** 課題の説明 **
ソウル散歩の旅行記を、最後の文の後から書き継いでください。

パパグロッソの街歩き・一人旅

リタイア組です。身体は太いですが、ブログは細々と続けていきます。

ソウル散歩行⑦ 2日目 カシャ・カシャーン・・・

 朝食もいただき、身体も暖まってきました。外も明るくなってきました。それでもまだ時刻は午前8時前です。

 
 この時間ではほとんどの観光スポットはまだ開いていませんね。といって喫茶店で時間をつぶすのも芸がありません。ということで24時間年中無休で営業している観光スポットに行ってみることにしました。
 
 ガイドブックを見ると、そこは地下鉄でひと駅南に行ったソウル駅近くにあります。服装?にもそれほどうるさくないようです。
 
 さっそく市庁駅に戻り、こんどは地下鉄1号線に乗り、隣駅のソウル駅で降りて8番出口から地上に出ます。そのまま大きな通りに沿って歩き、大宇財団ビルとSK南山ビルの間の坂道を登っていくと目的地に到着です。
 
 到着したのはミレニアム・ヒルトンホテルに併設されたセブンラック・カジノでした。
 
 今回のソウル弾丸ツアーでは、せっかくなら日本では体験できないことをやってみようと思いつき、前夜は明洞で拳銃射撃を試しましたが、ほんとにお金を賭けるカジノはもちろん今の日本では非合法ですので、外国でしかできない娯楽ということですね。
 
 
 
 到着した・・・と思いましたが、どうやら正門ではなく、ホテル・カジノの駐車場の入り口に着いてしまったようです。
 
 駐車場で車を降りてホテルやカジノに行く人も当然いるので中に入ればわかるだろうと思い、ノコノコ歩いて駐車場に入っていきます。

** 記録の抜粋 **
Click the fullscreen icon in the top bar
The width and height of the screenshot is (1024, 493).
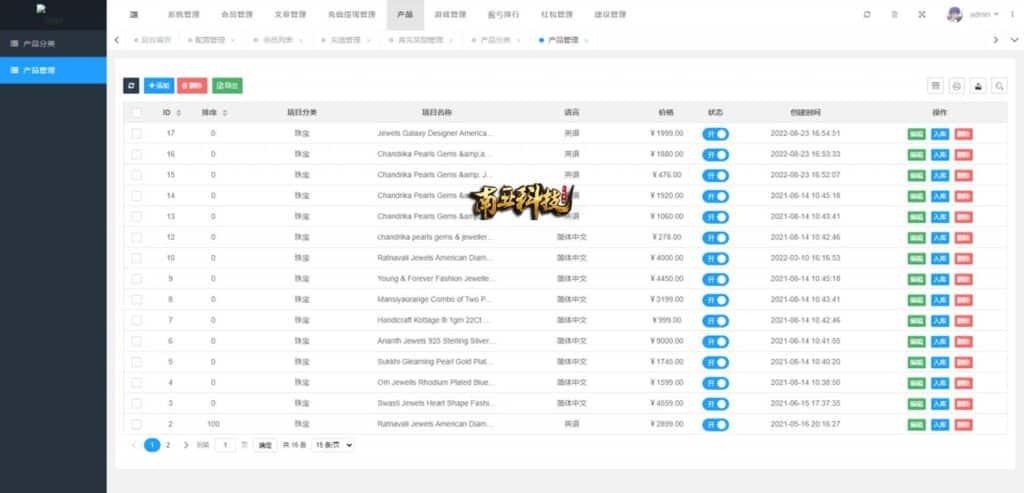(921, 15)
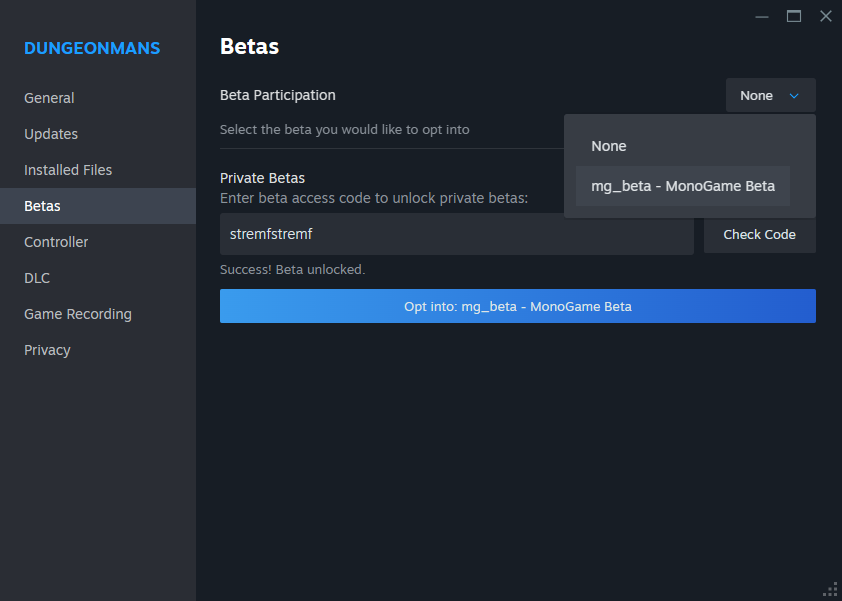Focus the beta access code field

click(x=456, y=234)
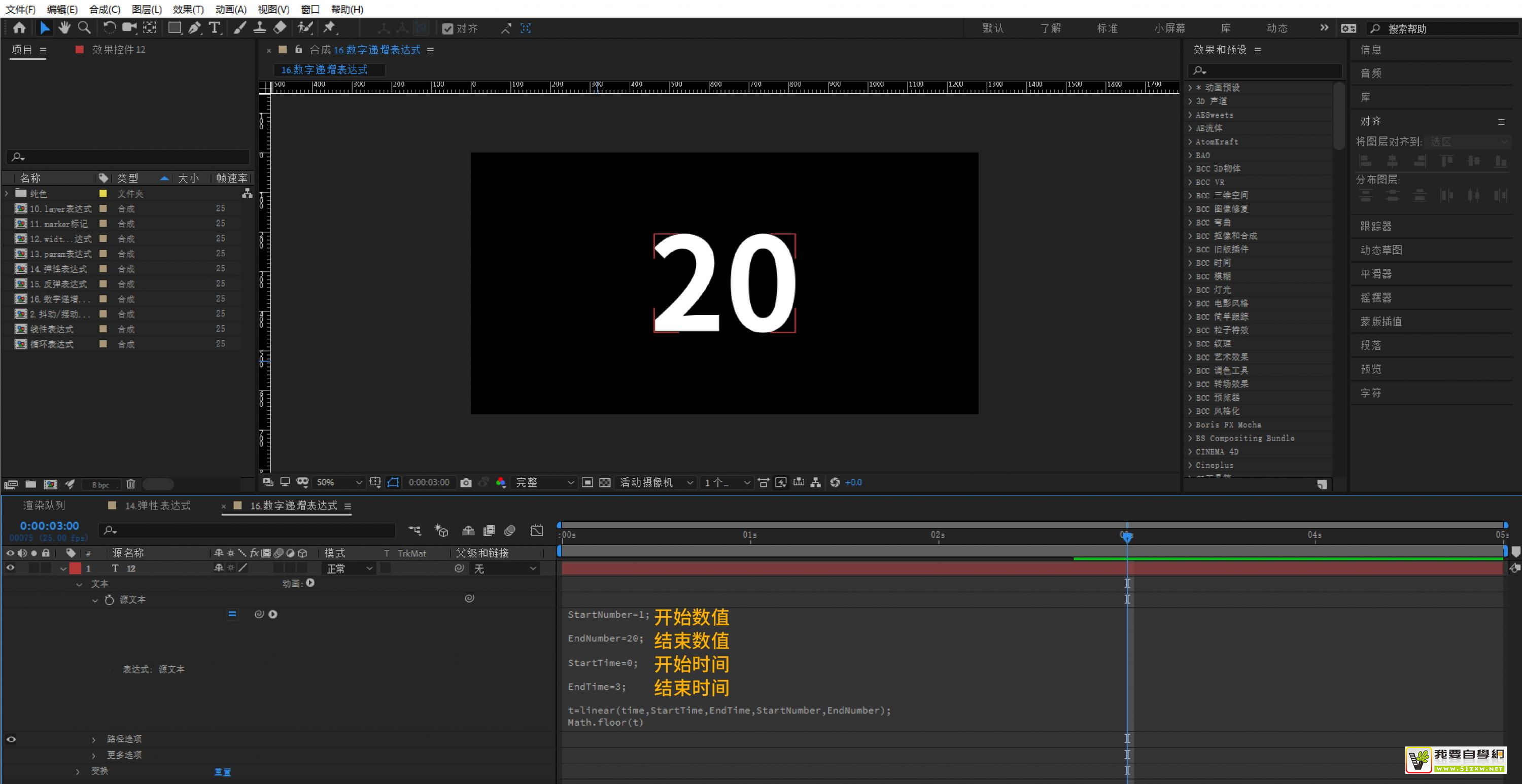
Task: Hide layer 12 with eye icon
Action: pos(10,568)
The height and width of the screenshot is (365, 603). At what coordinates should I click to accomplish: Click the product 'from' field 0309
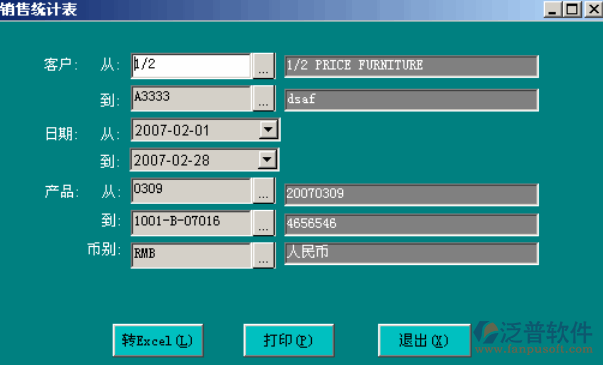(192, 190)
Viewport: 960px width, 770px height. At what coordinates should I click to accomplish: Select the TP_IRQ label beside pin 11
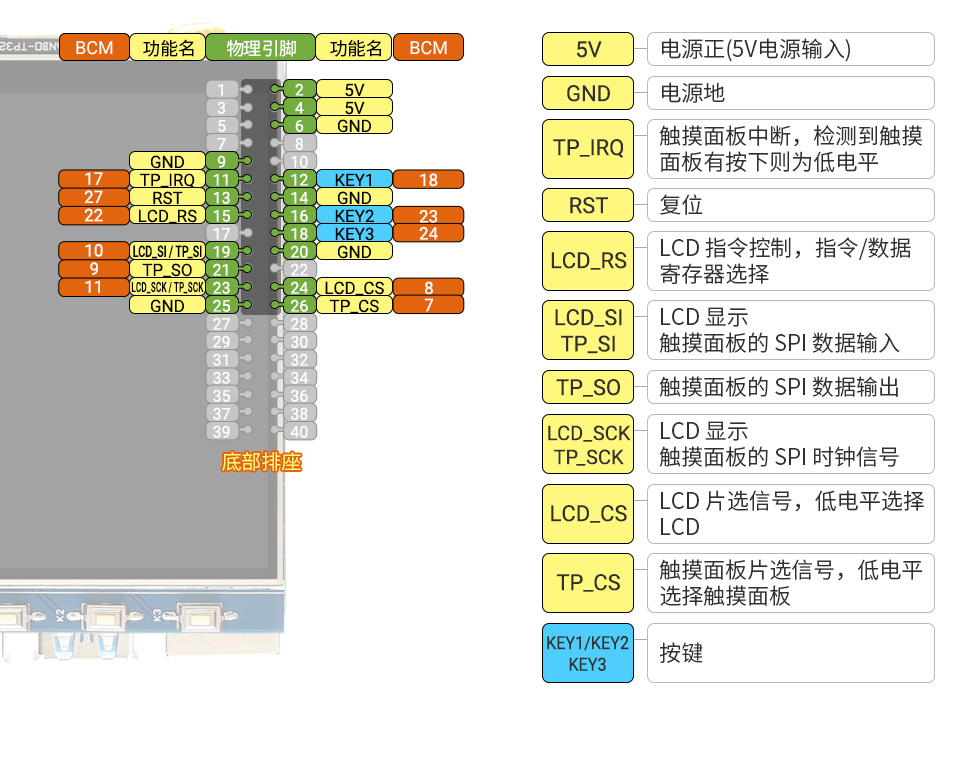pyautogui.click(x=167, y=180)
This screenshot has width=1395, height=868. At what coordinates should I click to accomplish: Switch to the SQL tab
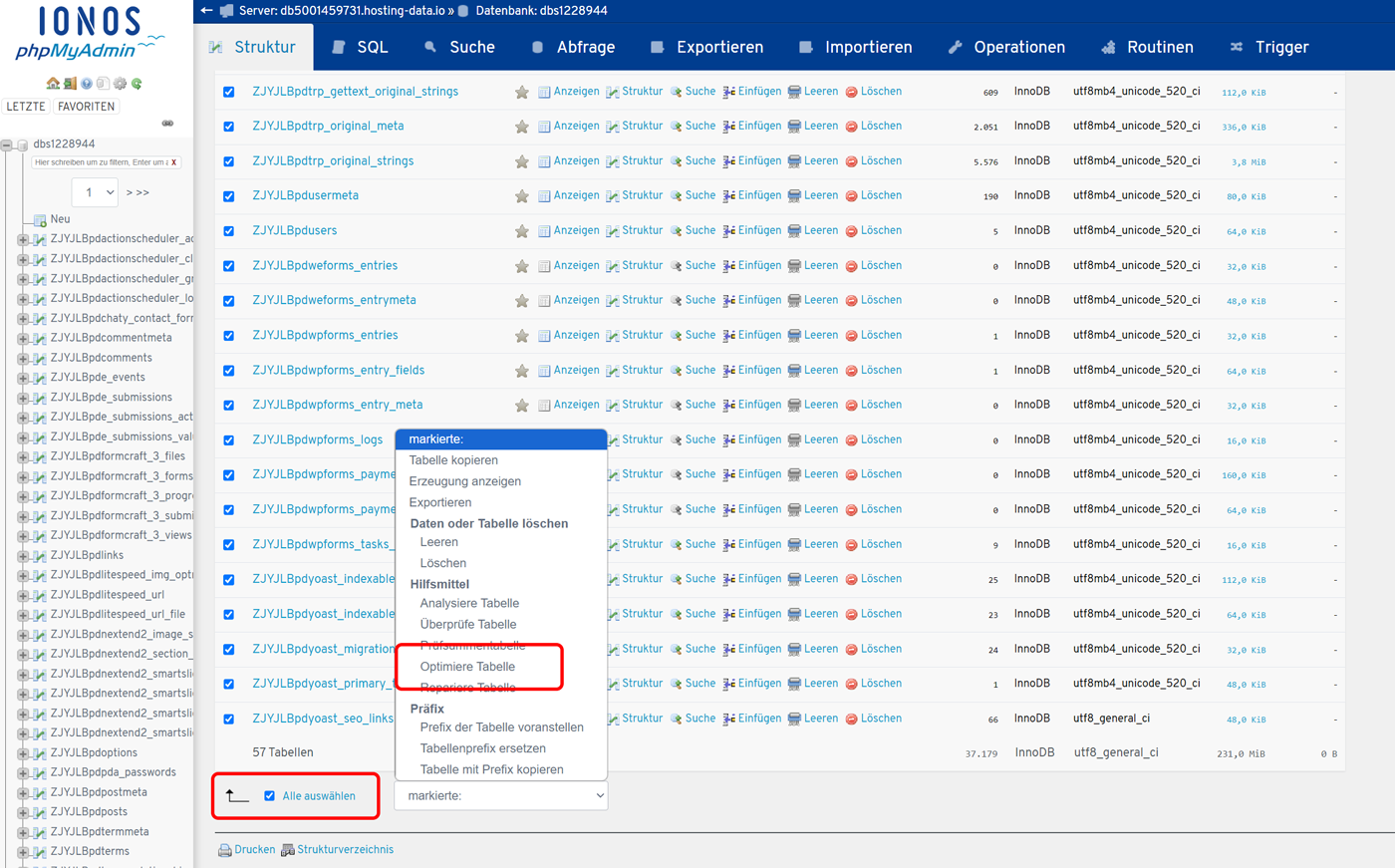coord(370,46)
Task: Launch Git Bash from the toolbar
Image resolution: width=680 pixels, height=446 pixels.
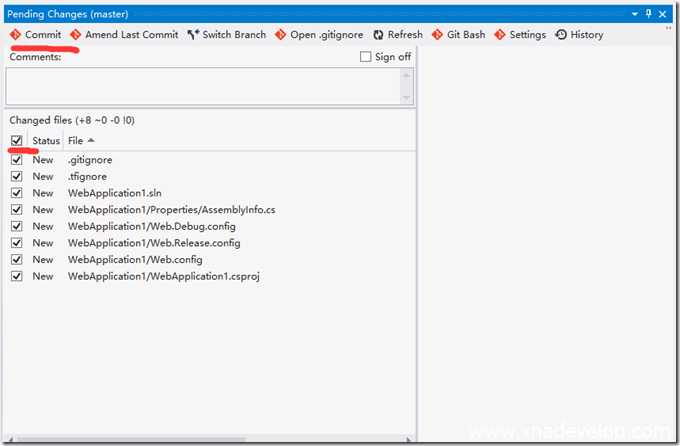Action: 437,35
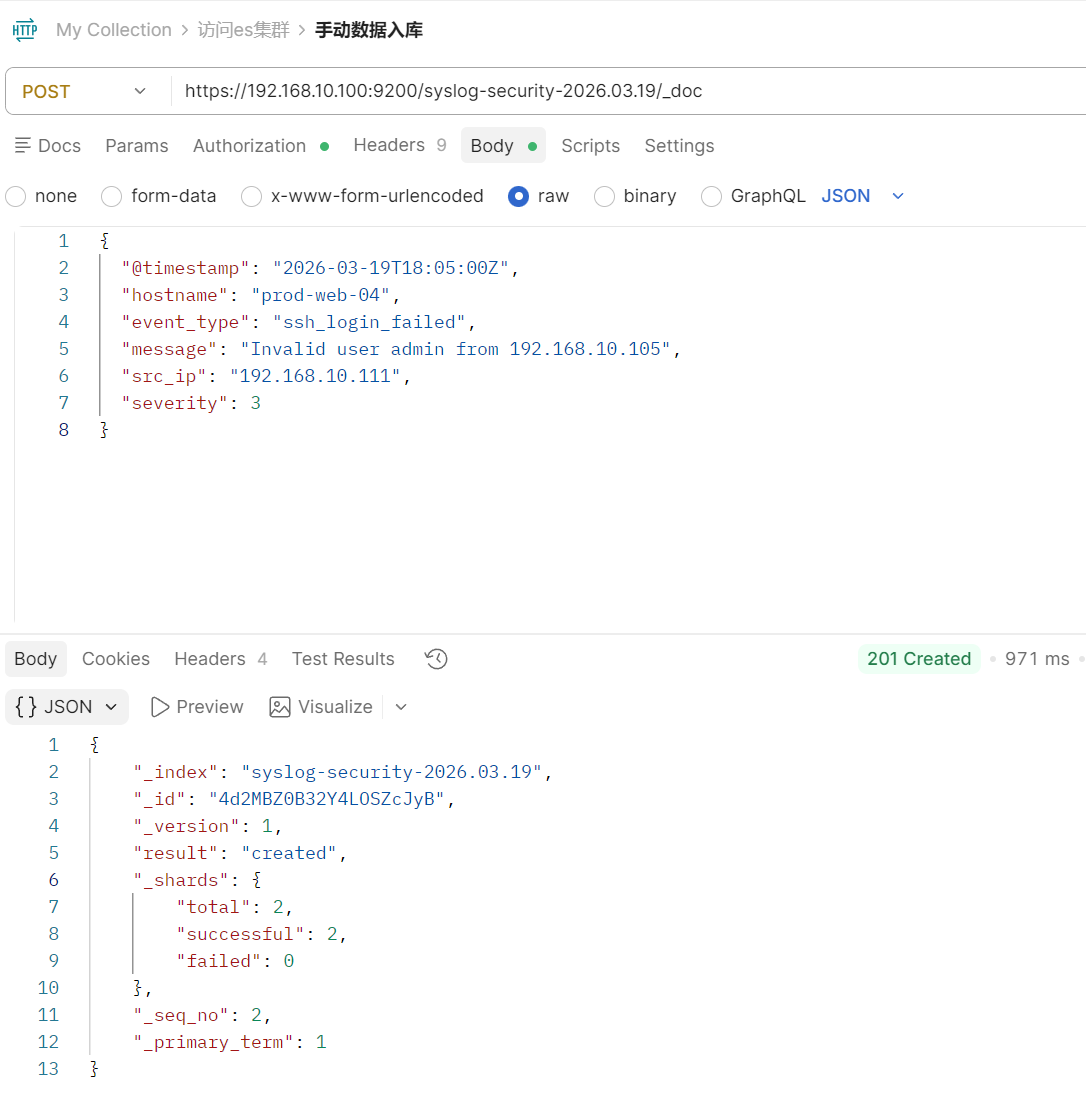Screen dimensions: 1086x1110
Task: Switch to the Authorization tab
Action: [x=249, y=146]
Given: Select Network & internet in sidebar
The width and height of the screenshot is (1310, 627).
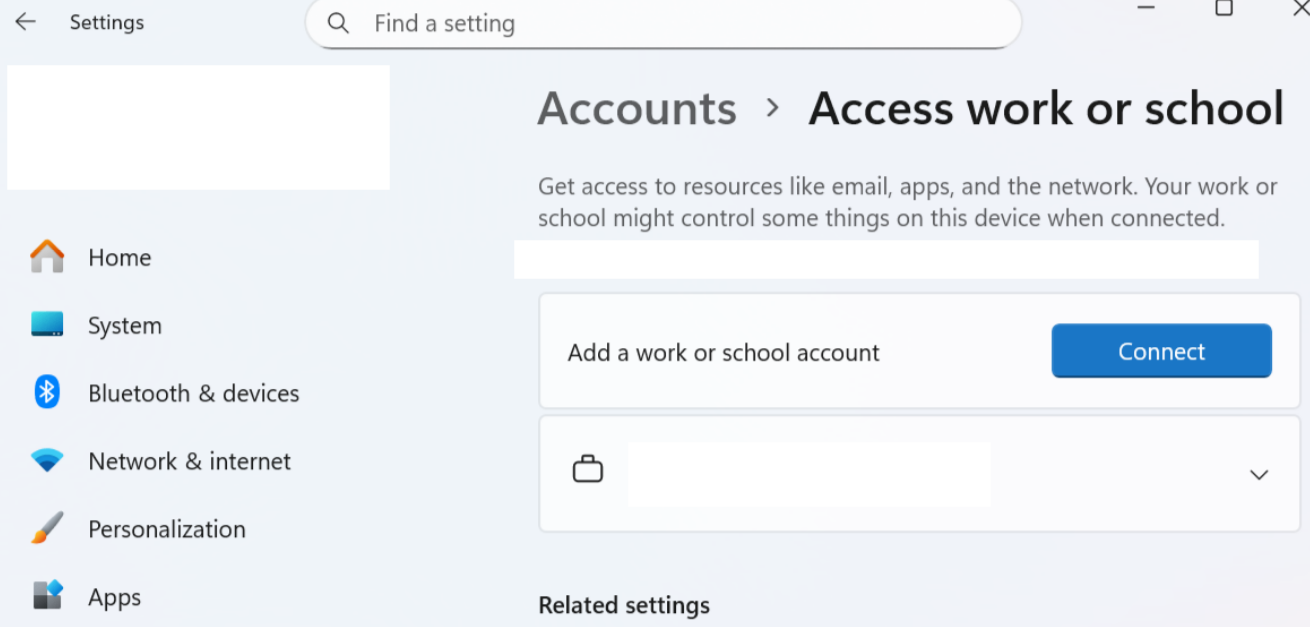Looking at the screenshot, I should pyautogui.click(x=190, y=461).
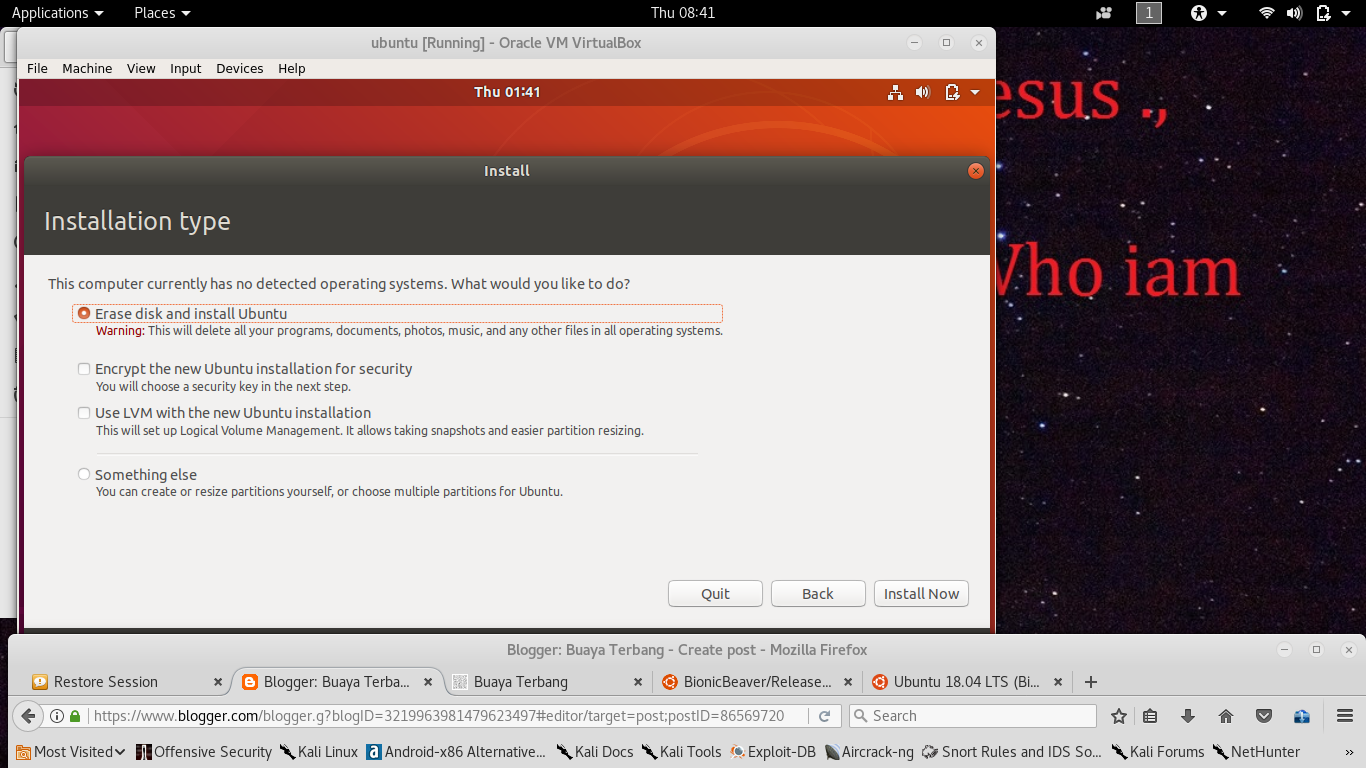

** 演習の結果 **
 カジノで大儲けを狙って来るような人は高級車で正面の入り口に乗りつけ、キーをボーイに渡してカジノにいざ出陣するのが当たり前なのでしょう。エッチラオッチラ歩いて、しかも裏口の駐車場から入場する客もあまりいないでしょうね。
 
 とにもかくにもカジノの入り口にたどり着きました。入り口ではスーツをビシッと来た男性係員がいて入場客の案内をしています。ワタクシは、見た目軽視・暖房優先の完全武装の服装でしたが、特に何も言われませんでした。もちろんマスクは外してましたけど・・・。
 
 すぐにパスポートを見られました。カジノは国内在住の韓国人はお出入り禁止なんですね。しかも撮影も一切禁止です。したがって今回は残念ながら写真はあまり掲載できません。入場は無料です。
 
 入り口の横にブースがあって若い女性の係員が二人います。入場する前にそこに行ってメンバーズカードを作ってもらいました。別にこれから足繁く通うためではなく、無料で作れるので旅のお土産にと思って作ることにしたのです。こういうセコイまねをするようでは100億円を賭けるなんて無理ですな。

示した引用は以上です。